The Tortilla Curtain
by T. Coraghessan Boyle
List Price: $12.95
Pages: 355
Format: Paperback
ISBN: 9780140238280
Publisher: Penguin USA

T. Coraghessan Boyle was born in 1948 and grew up in Peekskill, New York. He is a graduate
of the State University of New York at Potsdam, and received his doctorate
in nineteenth-century English literature from the University of Iowa in
1977. Since 1977, Boyle has taught creative writing at the University
of Southern California.

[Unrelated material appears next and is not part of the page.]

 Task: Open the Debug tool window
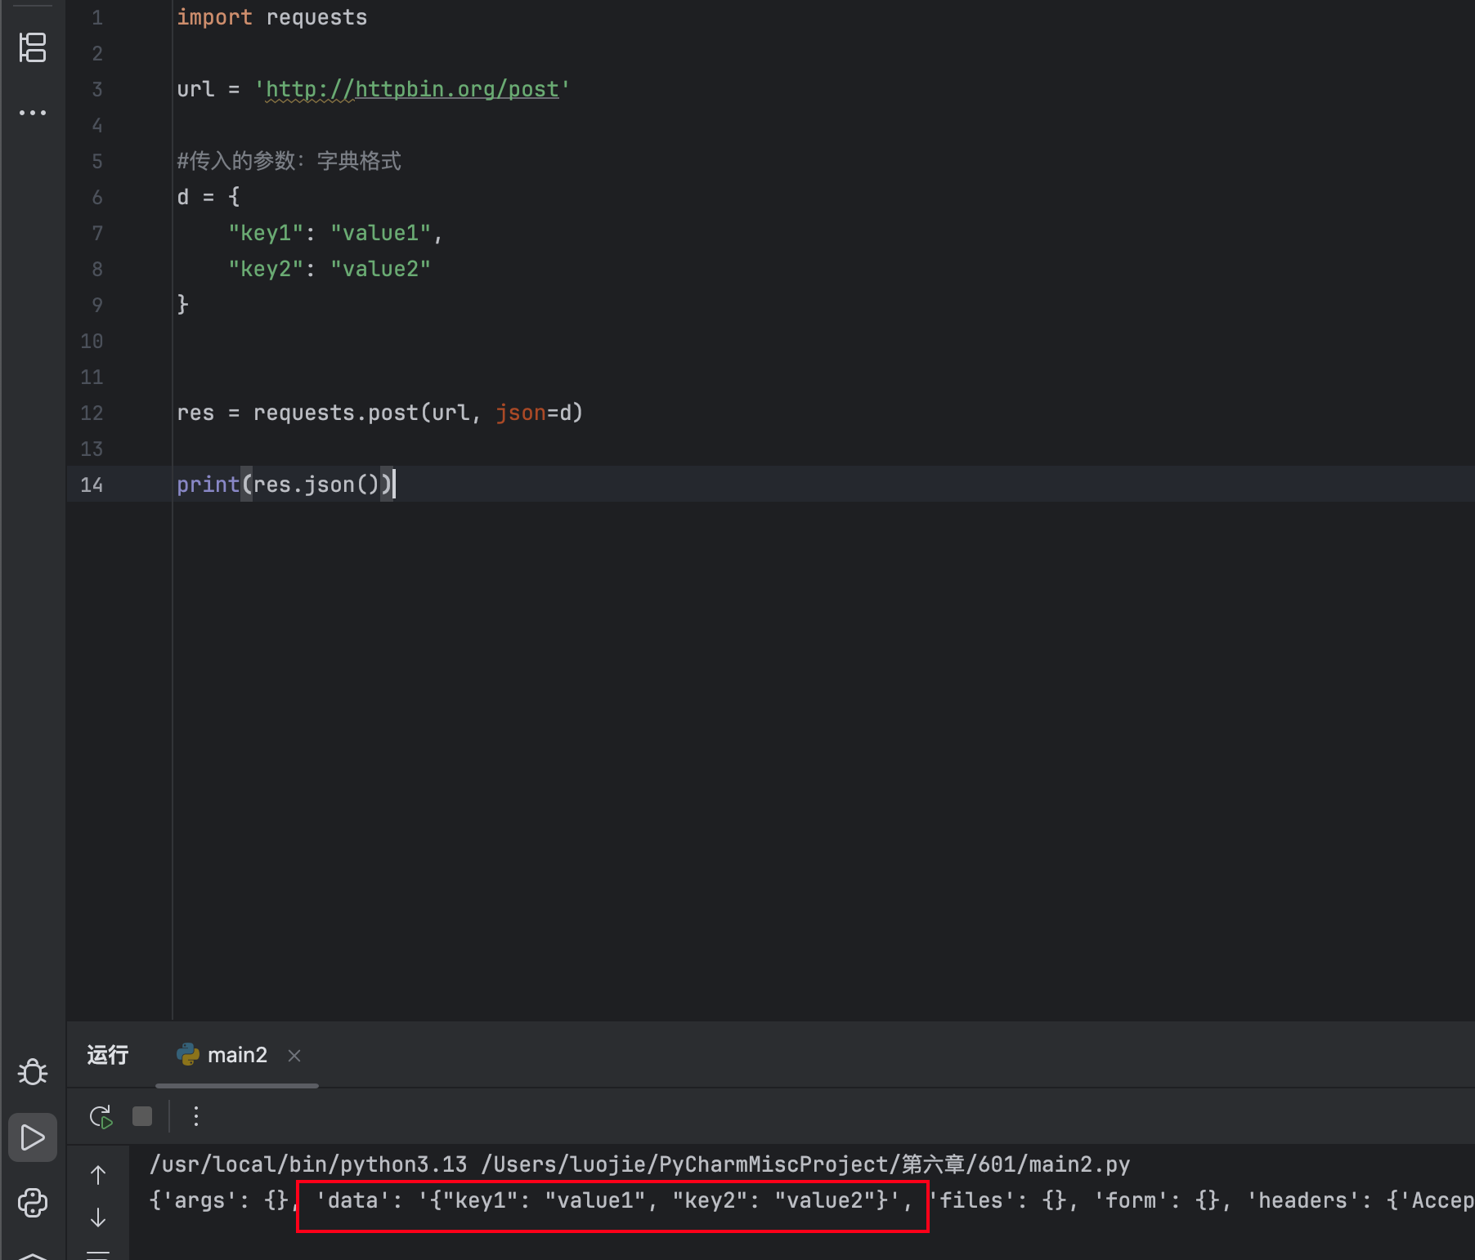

While in college, Boyle exchanged his middle name,
John, for the unusual Coraghessan, the name of one of his Irish ancestors.
Boyle is the author of Descent of Man (1979), Water Music (1982), Budding Prospects
(1984), Greasy Lake (1985), World's End (1987, winner
of the PEN/Faulkner Award for fiction), If the River Was Whiskey
(1989), East Is East (1990), The Road to Wellville (1993),
which was made into a movie starring Anthony Hopkins, and Without
a Hero (1994). His work has appeared in major American magazines,
including The New Yorker, Esquire, Harper's, The Paris Review, and The
Atlantic Monthly. Boyle lives with his wife, Karen, and their three children
near Santa Barbara, California, in a house designed in 1909 by the architect
Frank Lloyd Wright.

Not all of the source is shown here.